15 Celle-ci a rejeté la demande par décision du 14 juillet 1999. Elle a fait valoir que M. Pflücke ne pouvait se voir accorder une indemnité d'insolvabilité, au motif qu'il ne l'avait pas réclamée dans les délais. Elle a ajouté qu'il était impossible d'accorder à M. Pflücke une prorogation de ce délai conformément à l'article 141 e, paragraphe 1, troisième phrase, de l'AFG étant donné que son conseiller juridique avait eu connaissance de l'insolvabilité.

16 Le 16 août 1999, M. Pflücke a introduit une réclamation contre cette décision. Il a fait valoir que, l'administrateur judiciaire ayant contesté le montant de la créance dans un premier temps, il avait dû commencer par saisir l'Arbeitsgericht München (tribunal du travail de Munich) (Allemagne) et avait, après le jugement rendu par défaut par cette juridiction le 6 avril 1999, demandé immédiatement, à savoir, selon lui, le 9 avril 1999, l'indemnité d'insolvabilité à la Bundesanstalt. La demande aurait donc été présentée dans les délais à celle-ci.

# [EXERCICE ÉCRIT 1]
Réécrivez le passage de l'extrait sur l'affaire Pflücke depuis « 16 Le 16 août » jusqu'à « délais à celle-ci. » inclus, en remplaçant « réclamation » par « opposition ».
# [EXERCICE ÉCRIT 2]
D'après l'extrait sur l'affaire Pflücke, pourquoi M. Pflücke avait-il dû commencer par saisir l'Arbeitsgericht München ? Répondez en une à trois phrases.
# [EXERCICE ÉCRIT 3]
Indiquez si chacune des affirmations suivantes est conforme à l'extrait sur l'affaire Pflücke. Répondez par oui ou par non et citez les mots décisifs de l'extrait.
(a) M. Pflücke a introduit sa réclamation le 16 août 1999.
(b) Le jugement de l'Arbeitsgericht München a été rendu en présence des deux parties.
(c) La demande a été rejetée par une décision du 9 avril 1999.

# [DONNÉES]
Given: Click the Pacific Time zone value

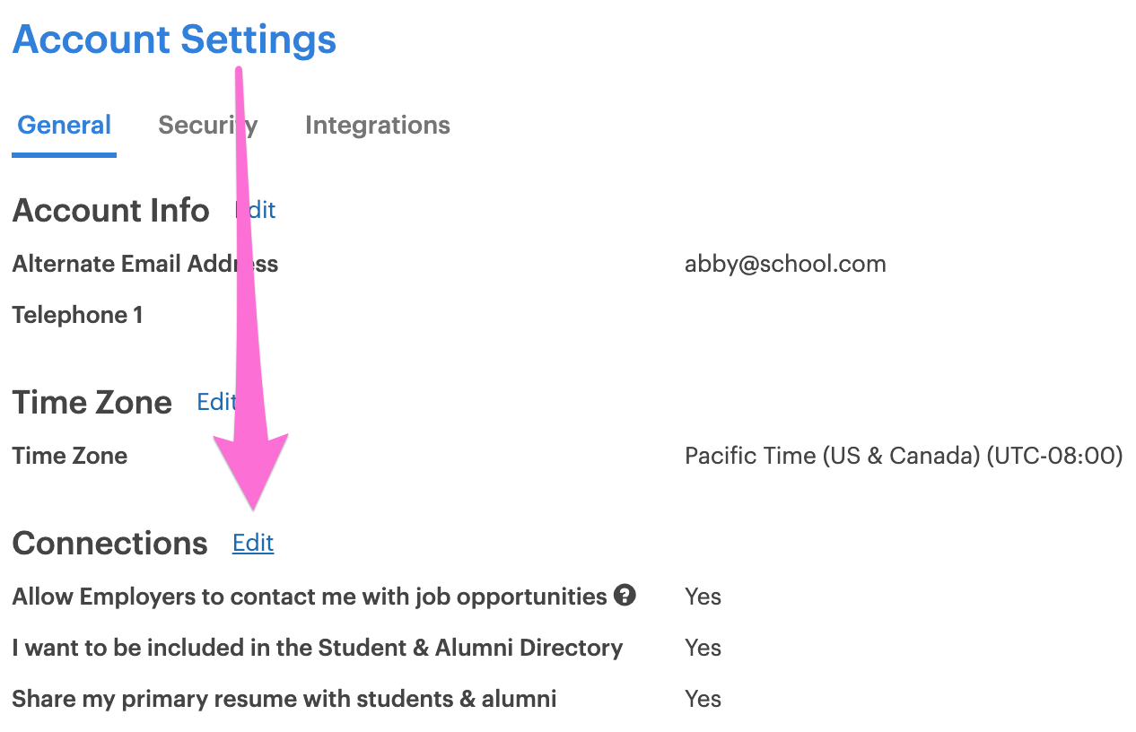Looking at the screenshot, I should pos(904,456).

# [RÉPONSE RÉDIGÉE 1]
16 Le 16 août 1999, M. Pflücke a introduit une opposition contre cette décision. Il a fait valoir que, l'administrateur judiciaire ayant contesté le montant de la créance dans un premier temps, il avait dû commencer par saisir l'Arbeitsgericht München (tribunal du travail de Munich) (Allemagne) et avait, après le jugement rendu par défaut par cette juridiction le 6 avril 1999, demandé immédiatement, à savoir, selon lui, le 9 avril 1999, l'indemnité d'insolvabilité à la Bundesanstalt. La demande aurait donc été présentée dans les délais à celle-ci.

# [RÉPONSE RÉDIGÉE 2]
M. Pflücke avait dû saisir d'abord l'Arbeitsgericht München parce que l'administrateur judiciaire avait contesté le montant de la créance dans un premier temps.

# [RÉPONSE RÉDIGÉE 3]
(a) Oui : « Le 16 août 1999, M. Pflücke a introduit une réclamation contre cette décision ».
(b) Non : « après le jugement rendu par défaut par cette juridiction le 6 avril 1999 ».
(c) Non : « Celle-ci a rejeté la demande par décision du 14 juillet 1999 ».